→ WHAT YOU WILL DO: Please locate every line in the data below that contains the string "profile" and copy each one. Case counts.

→ INPUT FOR THIS TASK:

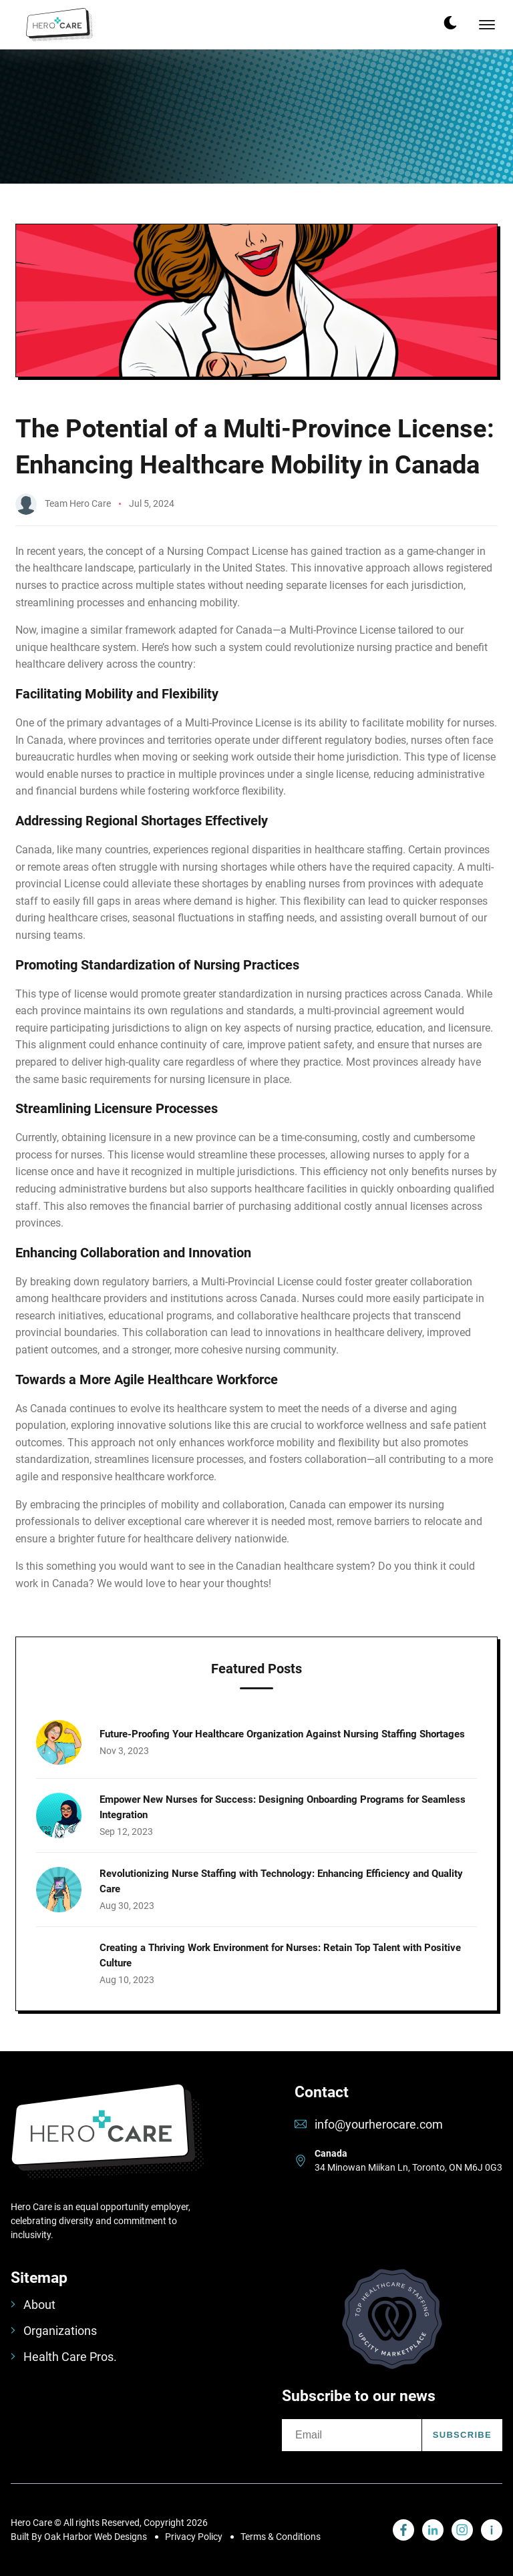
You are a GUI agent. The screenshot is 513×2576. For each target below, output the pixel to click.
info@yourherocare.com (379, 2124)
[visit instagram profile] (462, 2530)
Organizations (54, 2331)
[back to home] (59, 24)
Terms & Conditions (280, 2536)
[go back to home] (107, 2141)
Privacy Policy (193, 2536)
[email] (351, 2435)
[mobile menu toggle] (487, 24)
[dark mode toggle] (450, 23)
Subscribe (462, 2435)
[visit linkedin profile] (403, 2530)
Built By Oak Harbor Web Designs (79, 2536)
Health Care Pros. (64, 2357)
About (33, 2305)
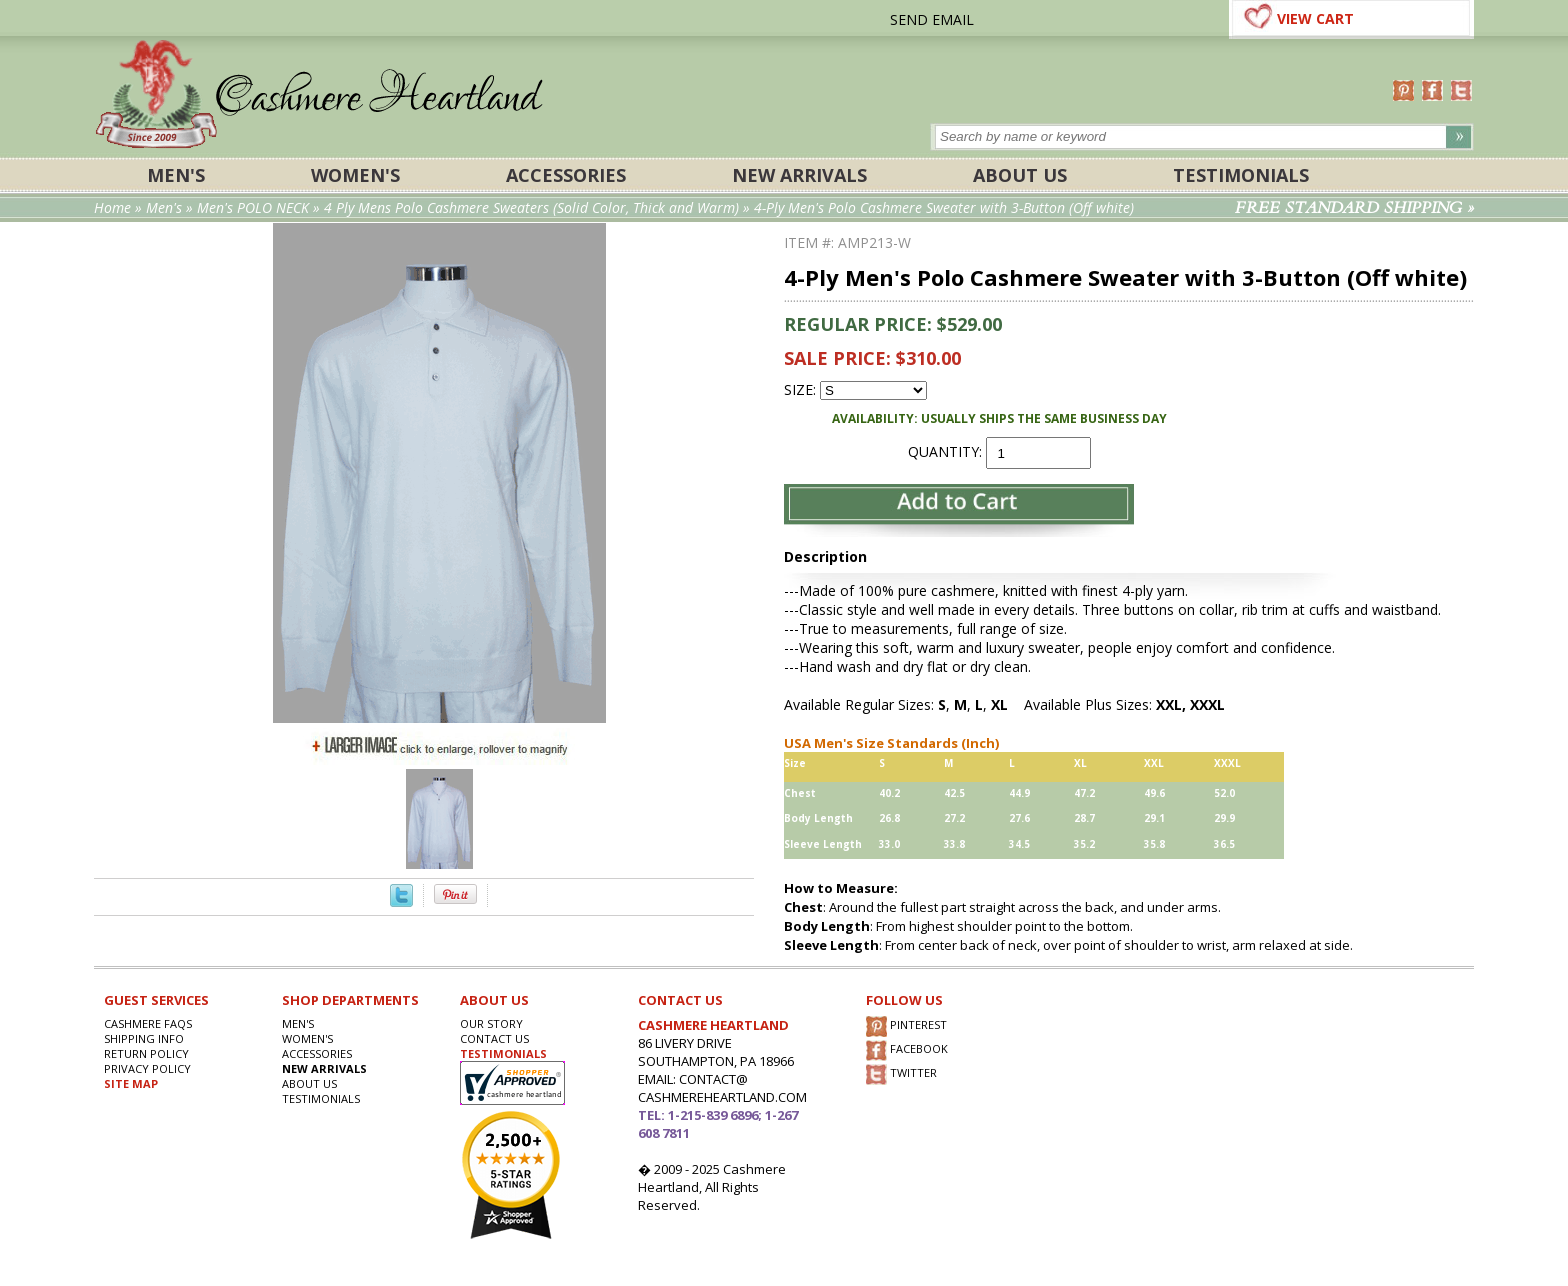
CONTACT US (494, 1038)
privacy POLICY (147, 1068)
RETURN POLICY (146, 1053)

→ REPLY:
[visit instagram profile] (462, 2530)
[visit linkedin profile] (403, 2530)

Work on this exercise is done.